All or Nothing... or Something

There was a time in my life when, if I couldn’t do it perfectly, I wouldn’t do it all.

I can’t afford that luxury anymore.

Over the last few years, my life has gotten significantly more complicated. Complication, in the sense I mean, is a mixed bag. One of my sons is now married to a delightful woman, and they have become parents to my beloved grandson. My other son is seriously involved with a precious girlfriend, whom I hand-picked for him (that’s a whole ’nother story – just take my word for it).
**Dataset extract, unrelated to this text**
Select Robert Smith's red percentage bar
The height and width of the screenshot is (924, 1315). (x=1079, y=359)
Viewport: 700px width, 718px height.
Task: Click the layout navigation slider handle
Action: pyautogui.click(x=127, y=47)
I strive to spend individual time with all four of my children, be they related by blood or simply a bond of love. And it goes without saying, I snap up any chance to cuddle my grandbaby. All these things take time, every second of which is cherished and well spent.

Complication of the most delicious kind.

I'm much less enamored of the time I need to spend caring for my less than perfect body. Mind you, my earthly vessel has never even approached perfection, but as each year passes, fewer and fewer functions, ahem, function  perfectly. This corporeal lack of cooperation has resulted in a resentment-worthy number of hours being given over to doctoring of one sort or another.

Don’t get me wrong. I’m healthier than many of my peers and take almost no medication. I haven’t been diagnosed with any untreatable illnesses or conditions. It’s just that the mileage on this body is racking up, and the wear and tear on certain rebellious parts has mandated things like exercise regimes that are supposed to be done on a daily basis.

Yeah, right.

Complication I could do without.

And then there are helpful and interesting complications like a Bible-based financial class some caring folks invested in for me. Really, they invested in me, realizing I’m not the worst money manager who ever walked the earth, but believing I could benefit from some time-proven strategies to shore up my future. The class requires a time commitment of one evening a week, as well as homework that promises to change my life.

Complication of the most thoughtful kind.

True confessions: I started this article several weeks, maybe even a month ago, and life has gotten in the way of my finishing it. More true confessions: my all or nothing tendencies have also interrupted its flow. For instance, the aforementioned financial class suggests a variety of time-tested strategies to clean up one’s money messes. Since (thankfully) I don’t have too many such messes to address, I’ve been focusing more on the wealth-building suggestions, such as making money wherever possible and investing heavily. Oh, and keeping and sticking to a budget (something I’ve tried unsuccessfully to tackle over the years, but would love to get the hang of).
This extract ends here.